• TO BE DONE
Edit the items below so that "GUI agent" becomes "screen agent" everywhere it appears. Leave every other part of the items unchanged.

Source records
====
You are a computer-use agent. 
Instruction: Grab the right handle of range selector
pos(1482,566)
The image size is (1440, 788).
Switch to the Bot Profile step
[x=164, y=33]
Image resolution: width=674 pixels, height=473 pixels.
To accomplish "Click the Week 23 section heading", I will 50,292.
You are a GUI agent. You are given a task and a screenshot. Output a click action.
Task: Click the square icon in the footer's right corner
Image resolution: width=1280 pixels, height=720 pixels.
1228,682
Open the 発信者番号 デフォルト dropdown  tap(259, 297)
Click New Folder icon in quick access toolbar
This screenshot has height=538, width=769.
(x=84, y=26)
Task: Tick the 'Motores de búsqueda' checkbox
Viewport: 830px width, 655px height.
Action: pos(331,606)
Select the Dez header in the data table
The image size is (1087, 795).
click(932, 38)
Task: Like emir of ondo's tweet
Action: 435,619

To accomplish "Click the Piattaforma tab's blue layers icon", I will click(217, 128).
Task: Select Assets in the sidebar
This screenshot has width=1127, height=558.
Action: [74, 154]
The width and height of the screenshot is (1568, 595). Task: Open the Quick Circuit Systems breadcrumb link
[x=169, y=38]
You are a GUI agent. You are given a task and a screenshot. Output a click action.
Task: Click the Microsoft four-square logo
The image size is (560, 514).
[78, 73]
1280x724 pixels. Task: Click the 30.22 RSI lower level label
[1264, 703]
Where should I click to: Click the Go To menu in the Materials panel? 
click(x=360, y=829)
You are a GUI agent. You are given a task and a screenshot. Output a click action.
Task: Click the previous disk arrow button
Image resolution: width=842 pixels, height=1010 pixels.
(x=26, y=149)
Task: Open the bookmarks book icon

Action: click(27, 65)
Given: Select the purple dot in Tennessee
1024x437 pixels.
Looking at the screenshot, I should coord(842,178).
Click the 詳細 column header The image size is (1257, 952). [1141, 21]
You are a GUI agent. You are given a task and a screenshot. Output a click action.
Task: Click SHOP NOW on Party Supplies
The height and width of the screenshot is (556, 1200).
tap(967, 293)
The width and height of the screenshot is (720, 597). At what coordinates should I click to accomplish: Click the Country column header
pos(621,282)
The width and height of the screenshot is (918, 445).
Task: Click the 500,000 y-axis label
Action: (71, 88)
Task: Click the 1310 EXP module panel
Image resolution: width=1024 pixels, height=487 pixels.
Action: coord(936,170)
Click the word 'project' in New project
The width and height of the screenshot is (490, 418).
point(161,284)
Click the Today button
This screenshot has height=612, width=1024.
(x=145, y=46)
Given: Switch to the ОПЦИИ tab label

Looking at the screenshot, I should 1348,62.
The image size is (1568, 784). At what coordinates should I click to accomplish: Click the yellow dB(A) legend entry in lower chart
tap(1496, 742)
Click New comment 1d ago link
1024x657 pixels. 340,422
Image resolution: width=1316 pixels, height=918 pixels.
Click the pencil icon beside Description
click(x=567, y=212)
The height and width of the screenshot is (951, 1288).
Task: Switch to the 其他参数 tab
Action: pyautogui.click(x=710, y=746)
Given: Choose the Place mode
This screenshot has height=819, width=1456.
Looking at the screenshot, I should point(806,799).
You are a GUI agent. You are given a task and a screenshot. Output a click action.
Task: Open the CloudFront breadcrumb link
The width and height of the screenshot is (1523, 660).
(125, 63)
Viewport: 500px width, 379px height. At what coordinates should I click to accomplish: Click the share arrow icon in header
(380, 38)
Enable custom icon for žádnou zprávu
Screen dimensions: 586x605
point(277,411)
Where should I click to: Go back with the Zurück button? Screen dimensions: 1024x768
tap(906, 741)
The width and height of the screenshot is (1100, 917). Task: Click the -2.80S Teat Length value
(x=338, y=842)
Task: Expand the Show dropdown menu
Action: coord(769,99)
====
• TASK OUTPUT
You are a computer-use agent. 
Instruction: Grab the right handle of range selector
pos(1482,566)
The image size is (1440, 788).
Switch to the Bot Profile step
[x=164, y=33]
Image resolution: width=674 pixels, height=473 pixels.
To accomplish "Click the Week 23 section heading", I will 50,292.
You are a screen agent. You are given a task and a screenshot. Output a click action.
Task: Click the square icon in the footer's right corner
Image resolution: width=1280 pixels, height=720 pixels.
1228,682
Open the 発信者番号 デフォルト dropdown  tap(259, 297)
Click New Folder icon in quick access toolbar
This screenshot has height=538, width=769.
(x=84, y=26)
Task: Tick the 'Motores de búsqueda' checkbox
Viewport: 830px width, 655px height.
Action: pos(331,606)
Select the Dez header in the data table
The image size is (1087, 795).
click(932, 38)
Task: Like emir of ondo's tweet
Action: 435,619

To accomplish "Click the Piattaforma tab's blue layers icon", I will click(217, 128).
Task: Select Assets in the sidebar
This screenshot has width=1127, height=558.
Action: [74, 154]
The width and height of the screenshot is (1568, 595). Task: Open the Quick Circuit Systems breadcrumb link
[x=169, y=38]
You are a screen agent. You are given a task and a screenshot. Output a click action.
Task: Click the Microsoft four-square logo
The image size is (560, 514).
[78, 73]
1280x724 pixels. Task: Click the 30.22 RSI lower level label
[1264, 703]
Where should I click to: Click the Go To menu in the Materials panel? 
click(x=360, y=829)
You are a screen agent. You are given a task and a screenshot. Output a click action.
Task: Click the previous disk arrow button
Image resolution: width=842 pixels, height=1010 pixels.
(x=26, y=149)
Task: Open the bookmarks book icon

Action: click(27, 65)
Given: Select the purple dot in Tennessee
1024x437 pixels.
Looking at the screenshot, I should coord(842,178).
Click the 詳細 column header The image size is (1257, 952). [1141, 21]
You are a screen agent. You are given a task and a screenshot. Output a click action.
Task: Click SHOP NOW on Party Supplies
The height and width of the screenshot is (556, 1200).
tap(967, 293)
The width and height of the screenshot is (720, 597). At what coordinates should I click to accomplish: Click the Country column header
pos(621,282)
The width and height of the screenshot is (918, 445).
Task: Click the 500,000 y-axis label
Action: (71, 88)
Task: Click the 1310 EXP module panel
Image resolution: width=1024 pixels, height=487 pixels.
Action: coord(936,170)
Click the word 'project' in New project
The width and height of the screenshot is (490, 418).
point(161,284)
Click the Today button
This screenshot has height=612, width=1024.
(x=145, y=46)
Given: Switch to the ОПЦИИ tab label

Looking at the screenshot, I should 1348,62.
The image size is (1568, 784). At what coordinates should I click to accomplish: Click the yellow dB(A) legend entry in lower chart
tap(1496, 742)
Click New comment 1d ago link
1024x657 pixels. 340,422
Image resolution: width=1316 pixels, height=918 pixels.
Click the pencil icon beside Description
click(x=567, y=212)
The height and width of the screenshot is (951, 1288).
Task: Switch to the 其他参数 tab
Action: pyautogui.click(x=710, y=746)
Given: Choose the Place mode
This screenshot has height=819, width=1456.
Looking at the screenshot, I should point(806,799).
You are a screen agent. You are given a task and a screenshot. Output a click action.
Task: Open the CloudFront breadcrumb link
The width and height of the screenshot is (1523, 660).
(125, 63)
Viewport: 500px width, 379px height. At what coordinates should I click to accomplish: Click the share arrow icon in header
(380, 38)
Enable custom icon for žádnou zprávu
Screen dimensions: 586x605
point(277,411)
Where should I click to: Go back with the Zurück button? Screen dimensions: 1024x768
tap(906, 741)
The width and height of the screenshot is (1100, 917). Task: Click the -2.80S Teat Length value
(x=338, y=842)
Task: Expand the Show dropdown menu
Action: coord(769,99)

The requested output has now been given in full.